§ Assigned task:
Could you return the lines below exactly, from the first line up to and including the line that holds "Task: Click the Jan 23 axis label"?

+ + + +

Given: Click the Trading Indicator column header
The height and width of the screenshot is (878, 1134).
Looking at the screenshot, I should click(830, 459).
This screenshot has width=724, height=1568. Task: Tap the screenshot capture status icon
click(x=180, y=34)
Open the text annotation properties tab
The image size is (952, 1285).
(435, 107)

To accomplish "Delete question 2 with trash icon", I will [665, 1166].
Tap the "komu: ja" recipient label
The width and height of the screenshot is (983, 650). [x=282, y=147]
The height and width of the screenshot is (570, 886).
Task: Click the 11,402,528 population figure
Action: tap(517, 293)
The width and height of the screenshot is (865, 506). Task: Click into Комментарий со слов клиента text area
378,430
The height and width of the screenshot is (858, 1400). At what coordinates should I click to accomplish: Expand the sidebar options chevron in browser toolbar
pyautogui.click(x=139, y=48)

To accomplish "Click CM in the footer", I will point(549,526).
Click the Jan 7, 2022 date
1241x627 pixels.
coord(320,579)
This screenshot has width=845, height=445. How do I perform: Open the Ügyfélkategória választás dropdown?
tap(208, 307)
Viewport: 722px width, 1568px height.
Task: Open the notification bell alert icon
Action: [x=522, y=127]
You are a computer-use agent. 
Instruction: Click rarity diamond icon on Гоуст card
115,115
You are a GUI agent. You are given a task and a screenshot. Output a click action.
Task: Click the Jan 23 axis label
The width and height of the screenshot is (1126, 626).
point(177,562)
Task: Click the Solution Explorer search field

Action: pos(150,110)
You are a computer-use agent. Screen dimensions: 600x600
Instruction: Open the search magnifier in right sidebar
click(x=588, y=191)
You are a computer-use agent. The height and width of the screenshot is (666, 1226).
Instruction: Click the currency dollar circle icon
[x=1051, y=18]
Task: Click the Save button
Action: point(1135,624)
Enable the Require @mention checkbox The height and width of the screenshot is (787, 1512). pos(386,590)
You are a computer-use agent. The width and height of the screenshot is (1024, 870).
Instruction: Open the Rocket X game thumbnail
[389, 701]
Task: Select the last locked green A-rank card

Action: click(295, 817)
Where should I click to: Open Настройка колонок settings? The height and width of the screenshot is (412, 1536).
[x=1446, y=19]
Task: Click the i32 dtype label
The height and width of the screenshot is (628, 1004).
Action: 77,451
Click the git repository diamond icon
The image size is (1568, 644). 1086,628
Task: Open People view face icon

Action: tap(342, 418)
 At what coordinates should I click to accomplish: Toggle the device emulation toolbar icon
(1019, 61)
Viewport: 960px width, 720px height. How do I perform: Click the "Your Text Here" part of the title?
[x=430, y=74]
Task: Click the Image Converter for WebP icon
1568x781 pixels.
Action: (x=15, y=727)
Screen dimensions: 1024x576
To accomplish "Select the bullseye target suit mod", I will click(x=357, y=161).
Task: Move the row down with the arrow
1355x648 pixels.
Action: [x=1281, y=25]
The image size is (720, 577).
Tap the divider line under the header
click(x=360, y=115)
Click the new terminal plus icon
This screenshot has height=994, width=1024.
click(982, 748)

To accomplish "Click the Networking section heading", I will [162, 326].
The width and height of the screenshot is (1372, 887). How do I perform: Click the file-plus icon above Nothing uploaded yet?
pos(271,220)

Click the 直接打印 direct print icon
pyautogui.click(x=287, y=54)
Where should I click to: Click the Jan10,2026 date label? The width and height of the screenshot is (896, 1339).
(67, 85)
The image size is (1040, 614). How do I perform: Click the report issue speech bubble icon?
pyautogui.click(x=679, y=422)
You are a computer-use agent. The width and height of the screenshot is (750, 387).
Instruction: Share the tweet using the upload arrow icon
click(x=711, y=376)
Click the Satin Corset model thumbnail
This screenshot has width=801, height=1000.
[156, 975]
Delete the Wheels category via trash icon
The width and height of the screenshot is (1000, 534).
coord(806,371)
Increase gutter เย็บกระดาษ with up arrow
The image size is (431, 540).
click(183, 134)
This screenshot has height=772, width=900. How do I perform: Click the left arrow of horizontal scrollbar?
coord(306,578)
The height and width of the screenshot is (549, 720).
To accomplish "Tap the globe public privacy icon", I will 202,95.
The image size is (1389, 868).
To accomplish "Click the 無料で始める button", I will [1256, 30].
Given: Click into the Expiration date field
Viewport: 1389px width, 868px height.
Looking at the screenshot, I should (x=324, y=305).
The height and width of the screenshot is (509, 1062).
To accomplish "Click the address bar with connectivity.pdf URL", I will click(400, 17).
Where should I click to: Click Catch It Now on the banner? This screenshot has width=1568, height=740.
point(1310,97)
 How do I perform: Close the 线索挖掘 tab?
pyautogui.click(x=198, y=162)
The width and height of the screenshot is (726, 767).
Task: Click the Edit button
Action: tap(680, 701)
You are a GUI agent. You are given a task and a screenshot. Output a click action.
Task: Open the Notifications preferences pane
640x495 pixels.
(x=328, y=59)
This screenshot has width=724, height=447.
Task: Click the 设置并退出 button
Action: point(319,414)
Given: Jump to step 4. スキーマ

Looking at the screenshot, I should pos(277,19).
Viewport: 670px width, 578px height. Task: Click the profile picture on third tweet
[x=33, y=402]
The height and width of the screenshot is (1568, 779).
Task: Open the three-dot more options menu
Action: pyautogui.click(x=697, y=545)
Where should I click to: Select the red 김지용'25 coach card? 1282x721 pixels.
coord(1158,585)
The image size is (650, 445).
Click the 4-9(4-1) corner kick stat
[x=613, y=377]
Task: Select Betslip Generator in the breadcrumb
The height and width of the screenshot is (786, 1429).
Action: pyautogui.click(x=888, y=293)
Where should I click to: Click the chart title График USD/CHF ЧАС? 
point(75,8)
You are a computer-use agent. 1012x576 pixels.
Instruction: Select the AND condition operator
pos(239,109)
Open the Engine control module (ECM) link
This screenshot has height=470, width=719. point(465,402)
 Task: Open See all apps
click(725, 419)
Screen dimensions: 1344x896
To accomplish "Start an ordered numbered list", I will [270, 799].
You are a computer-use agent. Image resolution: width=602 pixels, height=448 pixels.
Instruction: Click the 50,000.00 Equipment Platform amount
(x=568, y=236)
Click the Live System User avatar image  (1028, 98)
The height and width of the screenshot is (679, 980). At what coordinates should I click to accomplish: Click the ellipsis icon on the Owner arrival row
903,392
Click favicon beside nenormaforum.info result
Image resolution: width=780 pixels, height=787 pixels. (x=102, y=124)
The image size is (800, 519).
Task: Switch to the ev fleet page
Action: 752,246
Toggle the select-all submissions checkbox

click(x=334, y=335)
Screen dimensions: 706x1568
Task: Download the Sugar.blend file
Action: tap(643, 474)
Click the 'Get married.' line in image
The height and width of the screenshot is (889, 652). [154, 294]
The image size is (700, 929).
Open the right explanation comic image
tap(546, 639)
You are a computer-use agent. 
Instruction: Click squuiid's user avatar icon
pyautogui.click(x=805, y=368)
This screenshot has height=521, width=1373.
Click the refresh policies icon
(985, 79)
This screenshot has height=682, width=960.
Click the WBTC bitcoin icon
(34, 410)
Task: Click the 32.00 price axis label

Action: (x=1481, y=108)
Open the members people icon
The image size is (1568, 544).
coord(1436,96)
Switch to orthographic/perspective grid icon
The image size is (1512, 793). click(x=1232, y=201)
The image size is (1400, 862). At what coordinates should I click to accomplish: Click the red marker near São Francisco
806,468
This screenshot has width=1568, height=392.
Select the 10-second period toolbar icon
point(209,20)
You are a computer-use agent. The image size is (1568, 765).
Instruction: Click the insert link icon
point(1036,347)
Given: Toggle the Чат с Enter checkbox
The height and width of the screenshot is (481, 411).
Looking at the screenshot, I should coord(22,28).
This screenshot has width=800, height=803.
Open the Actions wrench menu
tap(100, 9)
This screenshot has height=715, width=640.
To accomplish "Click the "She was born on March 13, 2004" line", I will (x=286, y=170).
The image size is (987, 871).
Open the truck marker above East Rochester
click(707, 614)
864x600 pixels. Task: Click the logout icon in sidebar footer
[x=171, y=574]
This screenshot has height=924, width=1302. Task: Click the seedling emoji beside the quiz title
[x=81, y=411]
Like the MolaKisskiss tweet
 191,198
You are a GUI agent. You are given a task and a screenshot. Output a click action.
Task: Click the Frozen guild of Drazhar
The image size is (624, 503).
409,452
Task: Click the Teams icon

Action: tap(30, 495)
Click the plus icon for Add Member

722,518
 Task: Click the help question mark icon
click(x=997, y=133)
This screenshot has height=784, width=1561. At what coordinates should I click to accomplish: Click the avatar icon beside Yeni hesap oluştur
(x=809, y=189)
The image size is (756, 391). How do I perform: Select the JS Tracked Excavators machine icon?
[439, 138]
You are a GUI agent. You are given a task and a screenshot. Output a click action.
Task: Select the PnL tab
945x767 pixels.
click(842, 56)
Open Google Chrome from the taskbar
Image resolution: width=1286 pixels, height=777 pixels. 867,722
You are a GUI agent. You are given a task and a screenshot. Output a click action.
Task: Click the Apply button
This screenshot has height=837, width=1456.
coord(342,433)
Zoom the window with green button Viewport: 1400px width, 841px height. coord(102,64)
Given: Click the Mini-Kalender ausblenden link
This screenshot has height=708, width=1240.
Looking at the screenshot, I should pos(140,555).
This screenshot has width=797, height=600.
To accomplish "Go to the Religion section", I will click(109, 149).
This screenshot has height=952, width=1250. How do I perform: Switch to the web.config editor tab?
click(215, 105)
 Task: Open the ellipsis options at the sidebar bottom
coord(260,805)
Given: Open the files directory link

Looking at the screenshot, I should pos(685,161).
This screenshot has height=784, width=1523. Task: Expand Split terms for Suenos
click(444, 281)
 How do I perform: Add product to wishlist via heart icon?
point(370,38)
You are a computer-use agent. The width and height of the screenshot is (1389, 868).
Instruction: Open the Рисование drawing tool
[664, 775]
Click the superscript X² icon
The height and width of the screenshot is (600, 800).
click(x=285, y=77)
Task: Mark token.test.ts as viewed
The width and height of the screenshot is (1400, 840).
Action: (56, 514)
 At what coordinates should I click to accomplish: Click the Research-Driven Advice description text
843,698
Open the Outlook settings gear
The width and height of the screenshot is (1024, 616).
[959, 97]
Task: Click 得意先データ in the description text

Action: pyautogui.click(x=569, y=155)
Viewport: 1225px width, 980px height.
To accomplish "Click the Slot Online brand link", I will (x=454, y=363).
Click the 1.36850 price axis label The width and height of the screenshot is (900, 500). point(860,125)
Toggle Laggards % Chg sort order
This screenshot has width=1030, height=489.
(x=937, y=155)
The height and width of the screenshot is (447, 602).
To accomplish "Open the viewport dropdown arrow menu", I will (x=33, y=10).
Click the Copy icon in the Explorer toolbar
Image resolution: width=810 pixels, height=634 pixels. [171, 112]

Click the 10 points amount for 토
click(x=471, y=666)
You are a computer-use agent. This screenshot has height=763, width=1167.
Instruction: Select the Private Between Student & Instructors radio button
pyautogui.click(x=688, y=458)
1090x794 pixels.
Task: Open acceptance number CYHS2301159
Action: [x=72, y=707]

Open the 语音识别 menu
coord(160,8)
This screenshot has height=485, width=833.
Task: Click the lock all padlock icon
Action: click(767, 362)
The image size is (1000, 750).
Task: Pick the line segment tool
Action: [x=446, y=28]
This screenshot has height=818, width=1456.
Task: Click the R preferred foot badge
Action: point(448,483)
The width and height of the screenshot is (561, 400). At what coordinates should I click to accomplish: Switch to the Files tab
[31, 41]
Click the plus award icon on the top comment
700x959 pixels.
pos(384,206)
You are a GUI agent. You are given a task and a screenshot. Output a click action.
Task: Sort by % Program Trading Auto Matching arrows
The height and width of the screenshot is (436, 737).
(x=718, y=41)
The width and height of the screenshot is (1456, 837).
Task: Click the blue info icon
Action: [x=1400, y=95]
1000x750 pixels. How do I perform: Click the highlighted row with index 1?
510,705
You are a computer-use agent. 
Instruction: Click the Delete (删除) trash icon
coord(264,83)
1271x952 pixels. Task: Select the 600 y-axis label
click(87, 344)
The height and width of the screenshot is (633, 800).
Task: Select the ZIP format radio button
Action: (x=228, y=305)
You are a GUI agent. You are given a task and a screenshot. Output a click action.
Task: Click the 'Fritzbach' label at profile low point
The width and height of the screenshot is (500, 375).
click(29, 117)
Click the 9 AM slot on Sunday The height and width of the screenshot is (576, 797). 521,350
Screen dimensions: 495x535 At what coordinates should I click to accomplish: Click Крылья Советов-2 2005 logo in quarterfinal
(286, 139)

+ + + +

§ Written reply:
Given: Click the Trading Indicator column header
The height and width of the screenshot is (878, 1134).
Looking at the screenshot, I should click(830, 459).
This screenshot has width=724, height=1568. Task: Tap the screenshot capture status icon
click(x=180, y=34)
Open the text annotation properties tab
The image size is (952, 1285).
(435, 107)

To accomplish "Delete question 2 with trash icon", I will [665, 1166].
Tap the "komu: ja" recipient label
The width and height of the screenshot is (983, 650). [x=282, y=147]
The height and width of the screenshot is (570, 886).
Task: Click the 11,402,528 population figure
Action: tap(517, 293)
The width and height of the screenshot is (865, 506). Task: Click into Комментарий со слов клиента text area
378,430
The height and width of the screenshot is (858, 1400). At what coordinates should I click to accomplish: Expand the sidebar options chevron in browser toolbar
pyautogui.click(x=139, y=48)

To accomplish "Click CM in the footer", I will point(549,526).
Click the Jan 7, 2022 date
1241x627 pixels.
coord(320,579)
This screenshot has width=845, height=445. How do I perform: Open the Ügyfélkategória választás dropdown?
tap(208, 307)
Viewport: 722px width, 1568px height.
Task: Open the notification bell alert icon
Action: [x=522, y=127]
You are a computer-use agent. 
Instruction: Click rarity diamond icon on Гоуст card
115,115
You are a GUI agent. You are given a task and a screenshot. Output a click action.
Task: Click the Jan 23 axis label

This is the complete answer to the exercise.